The beta distribution is a conjugate prior for a binomial likelihood function, so it makes posterior probability calculations trivial: you simply add your data to the distribution parameters. If you start with a beta(α, β) prior distribution on a proportion θ, then observe s successes and f failures, the posterior distribution on θ is
beta(α + s, β + f).
There’s an integration going on in the background, but you don’t have to think about it. If you used any other prior, you’d have to calculate an integral, and it wouldn’t have a simple closed form.
The sum α + β of the prior distribution parameters is interpreted as the number of observations contained in the prior. For example, a beta(0.5, 0.,5) prior is non-informative, having only as much information as one observation.
I was thinking about all this yesterday because I was working on a project where the client believes that a proportion θ is around 0.9. A reasonable choice of prior would be beta(0.9, 0.1). Such a distribution has mean 0.9 and is non-informative, and it would be fine for the use I had in mind.
Non-informative beta priors work well in practice, but they’re a little unsettling if you plot them. You’ll notice that the beta(0.9, 0.1) density has singularities at both ends of the interval [0, 1]. The singularity on the right end isn’t so bad, but it’s curious that a distribution designed to have mean 0.9 has infinite density at 0.
If you went further and used a completely non-informative, improper beta(0, 0) prior, you’d have strong singularities at both ends of the interval. And yet this isn’t a problem in practice. Statistical operations that are not expressed in Bayesian terms are often equivalent to a Bayesian analysis with an improper prior like this.
This raises two questions. Why must a non-informative prior put infinite density somewhere, and why is this not a problem?
Beta densities with small parameters have singularities because that’s just the limitation of the beta family. If you were using a strictly subjective Bayesian framework, you would have to say that such densities don’t match anyone’s subjective priors. But the beta distribution is very convenient to use, as explained at the top of this post, and so everyone makes a little ideological compromise.
As for why singular priors are not a problem, it boils down to the difference between density and mass. A beta(0.9, 0.1) distribution has infinite density at 0, but it doesn’t put much mass at 0. If you integrate the density over a small interval, you get a small probability. The singularity on the left is is hard to see in the plot above, almost a vertical line that overlaps the vertical axis. So despite the curve going vertical, there isn’t much area under that part of the curve.
You can’t always get what you want. But sometimes you get what you need.
There’s no particular reason why you have to take alpha+beta=1; after all, “Laplace’s rule of succession” has alpha=1 and beta=1. If you use beta(1.8, 0.2) then those singularities go away and I don’t see any obvious reason to consider this less “non-informative” than beta(0.9, 0.1). Whether it’s _better_ is of course an entirely separate question :-).
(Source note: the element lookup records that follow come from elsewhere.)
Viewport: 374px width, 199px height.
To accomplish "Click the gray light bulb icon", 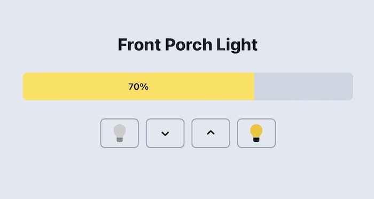I will [120, 133].
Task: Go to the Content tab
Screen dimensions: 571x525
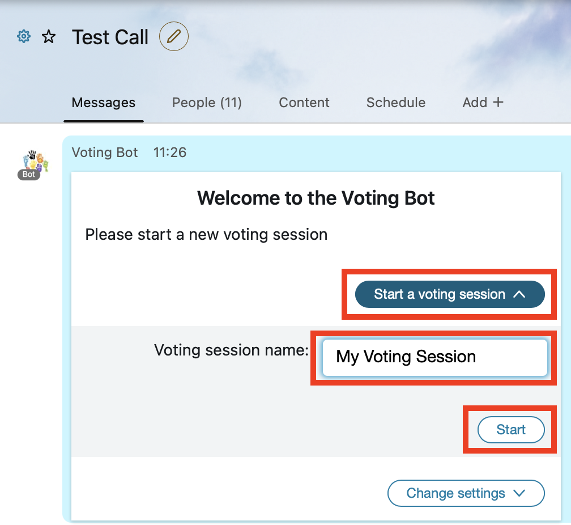Action: click(304, 103)
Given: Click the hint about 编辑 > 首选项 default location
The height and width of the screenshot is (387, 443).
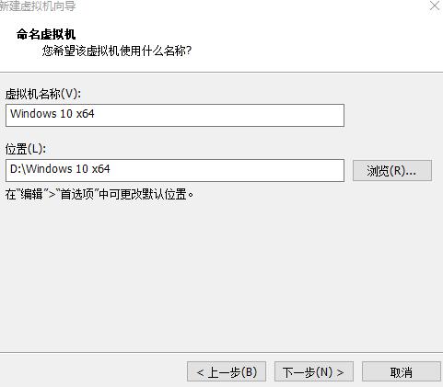Looking at the screenshot, I should coord(99,194).
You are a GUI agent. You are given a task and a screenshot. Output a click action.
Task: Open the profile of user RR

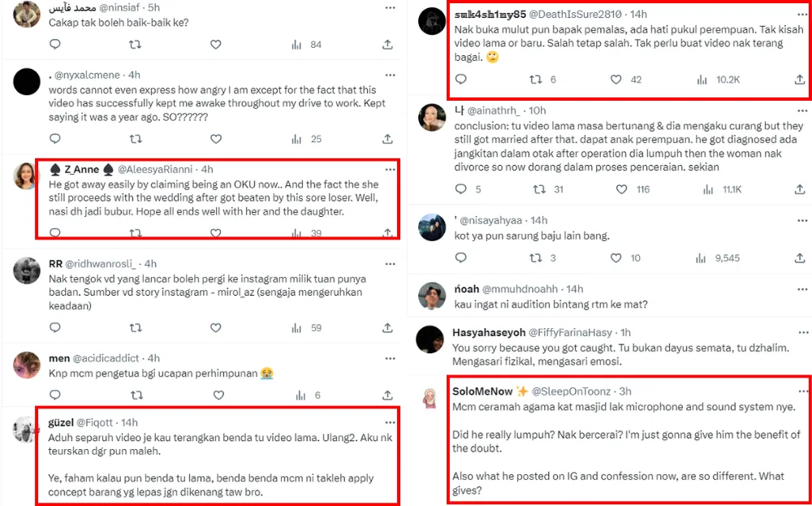55,264
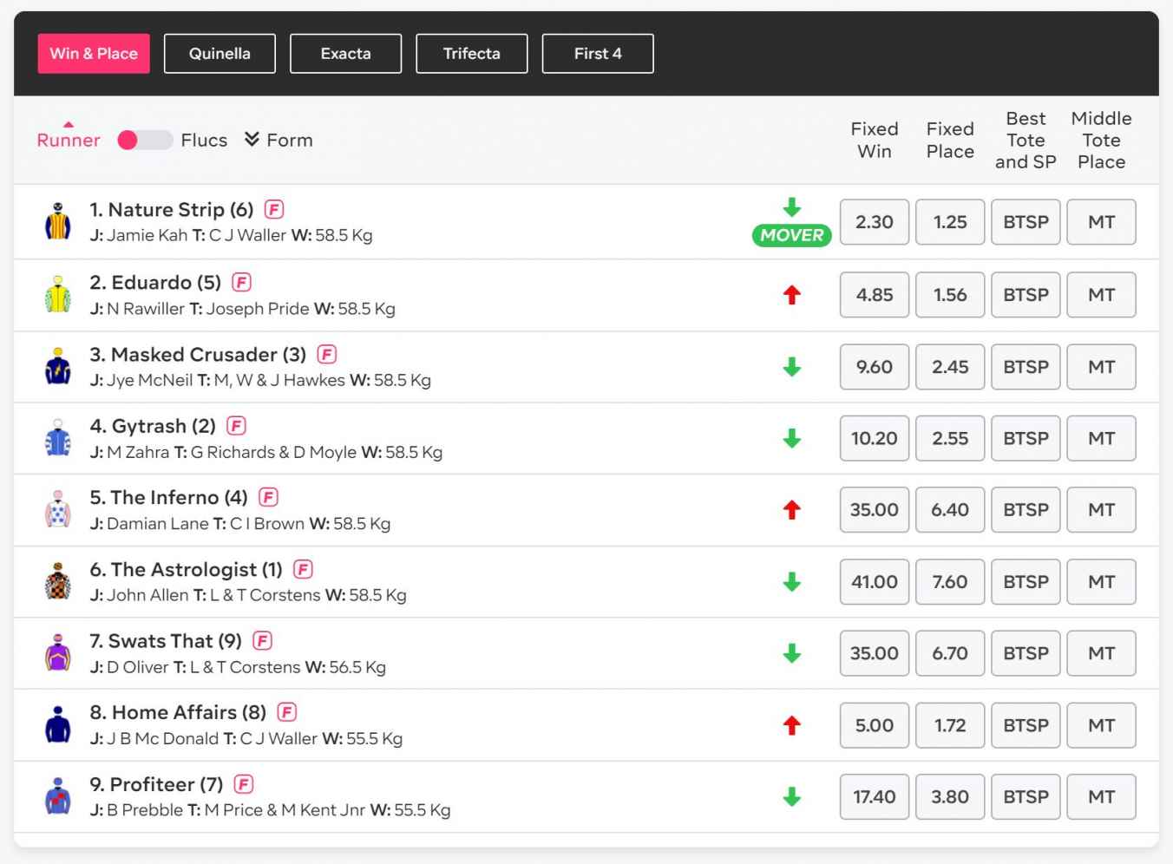1173x864 pixels.
Task: Pick Gytrash fixed place odds 2.55
Action: tap(949, 439)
I’m not terribly convinced that singularities in the pdf imply not matching anyone’s subjective priors, anyway. Suppose you think there’s a nonzero probability that actually θ=0 or θ=1 exactly (e.g., because there’s some rare-but-possible failure mode that would make that happen); that implies a much stronger singularity at 0 or 1 than from your beta distribution.
Using beta(1.8, 0.2) gets rid of the singularity at 0 but not the singularity at 1.